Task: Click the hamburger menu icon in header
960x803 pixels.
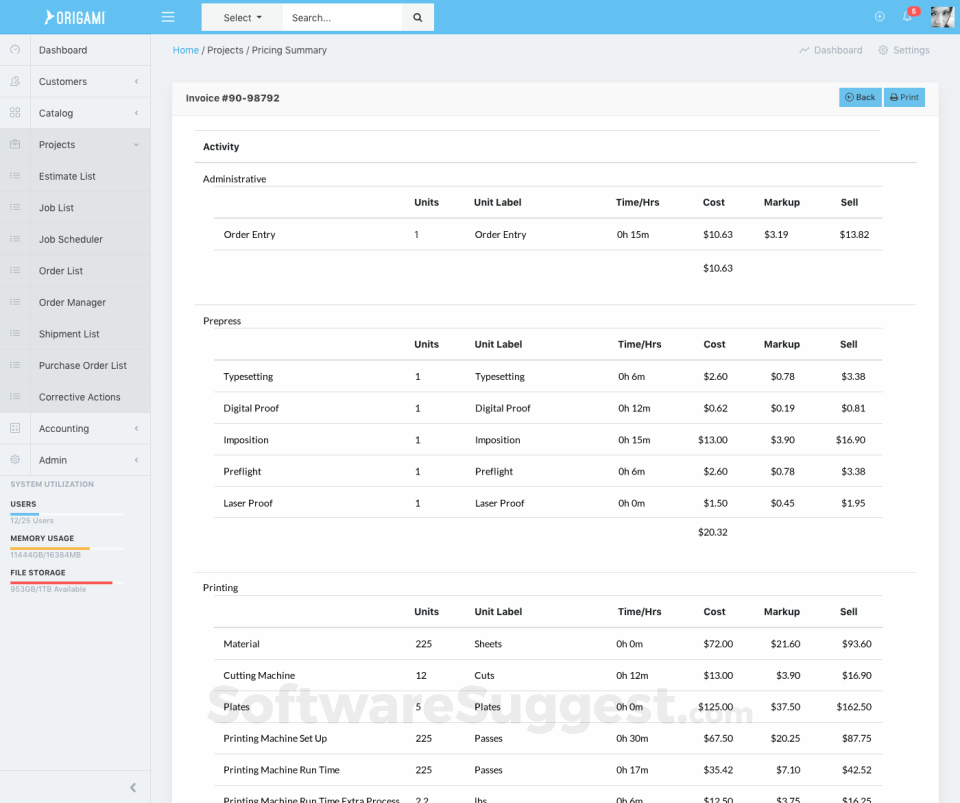Action: pos(168,17)
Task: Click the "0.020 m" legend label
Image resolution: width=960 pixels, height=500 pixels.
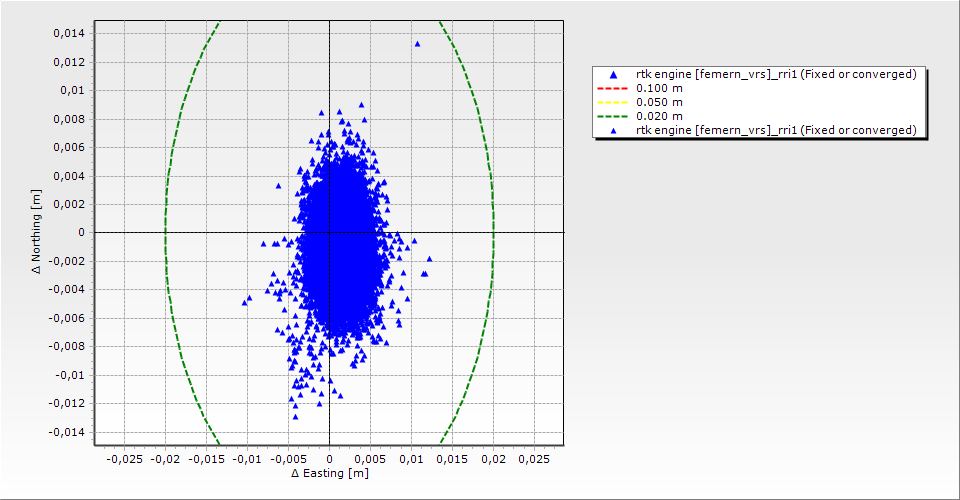Action: point(660,116)
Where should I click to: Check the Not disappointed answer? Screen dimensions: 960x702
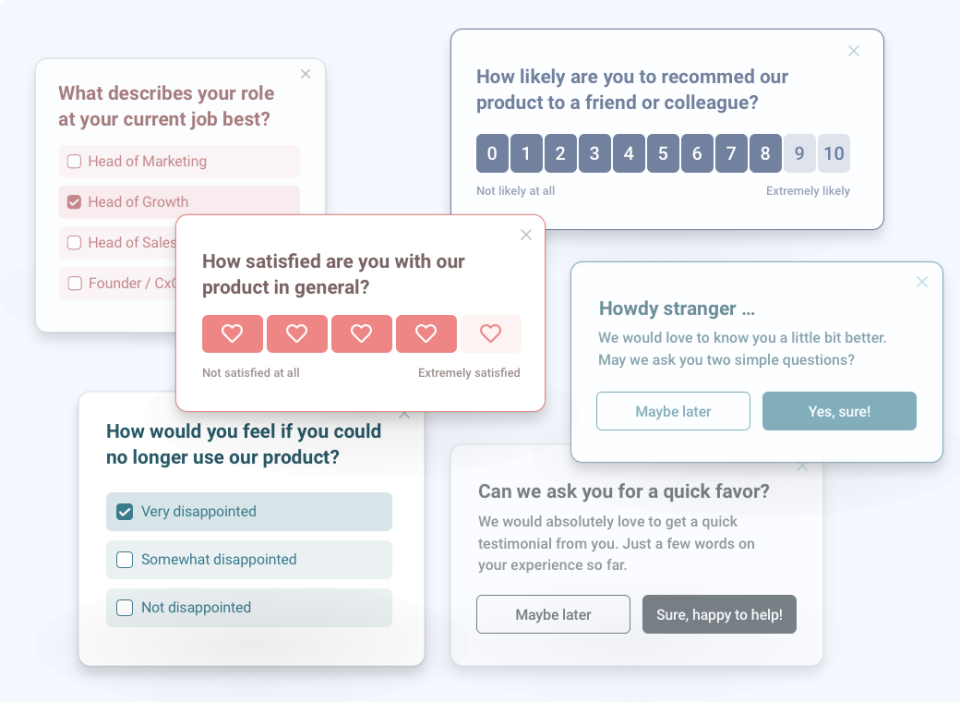click(x=124, y=607)
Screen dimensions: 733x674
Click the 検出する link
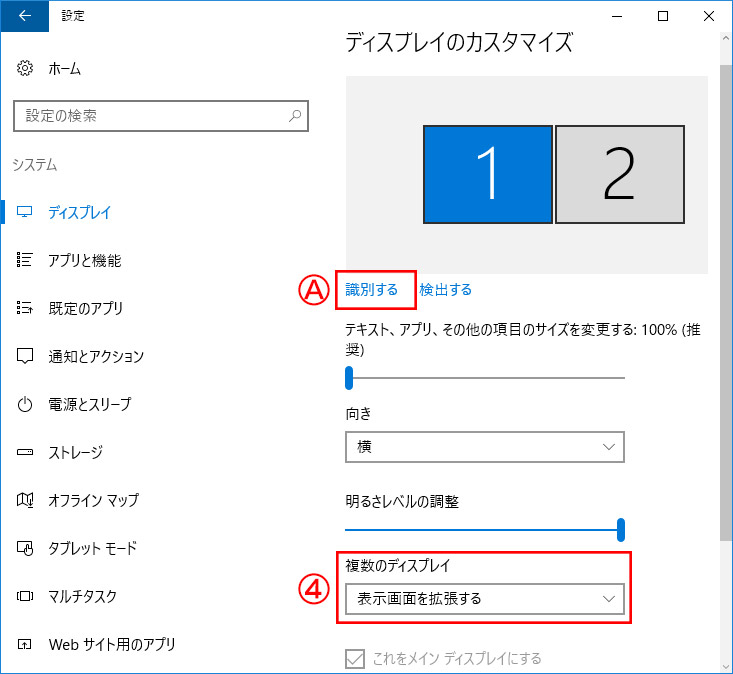click(x=446, y=290)
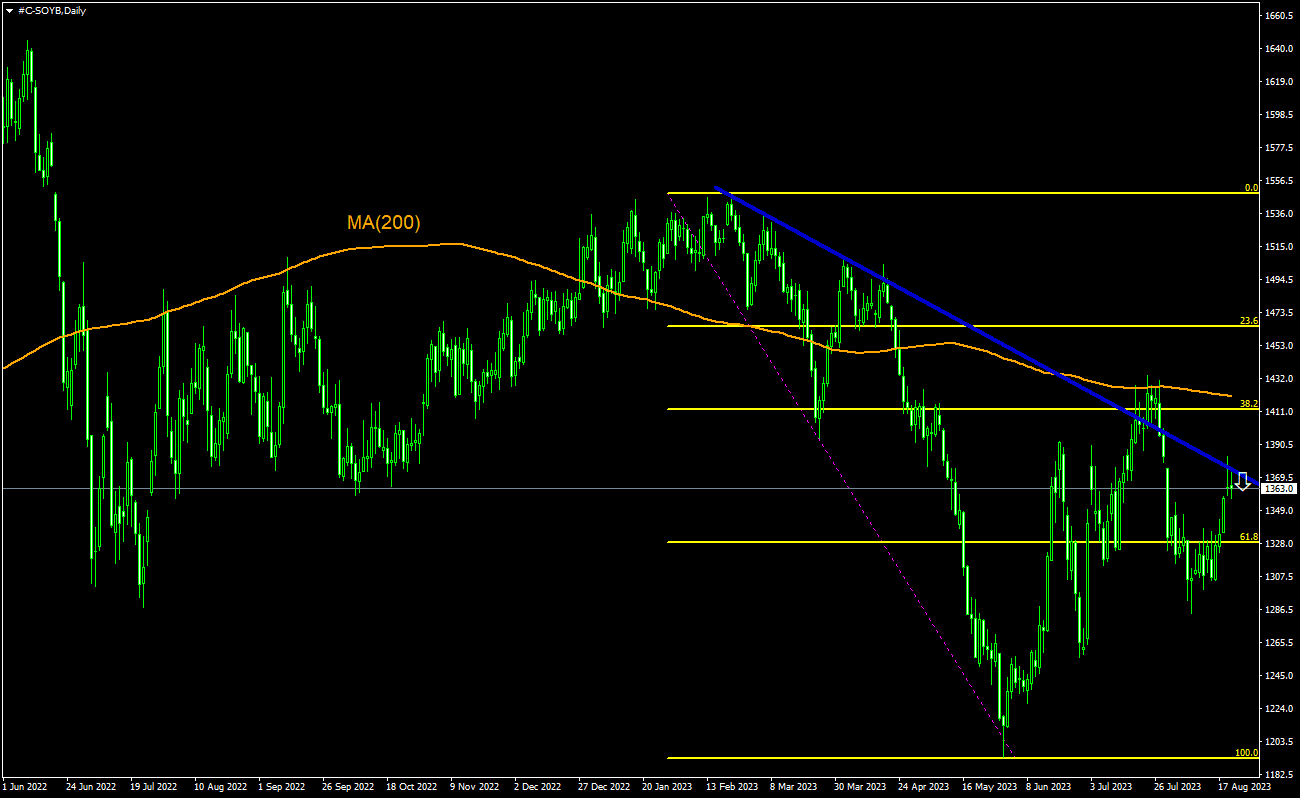Click the white down arrow marker
Image resolution: width=1300 pixels, height=798 pixels.
(1242, 481)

*****

Please report how many lines of the entries above contain the string "Task". Reply with only the number.

▶ _Exercise response_: 2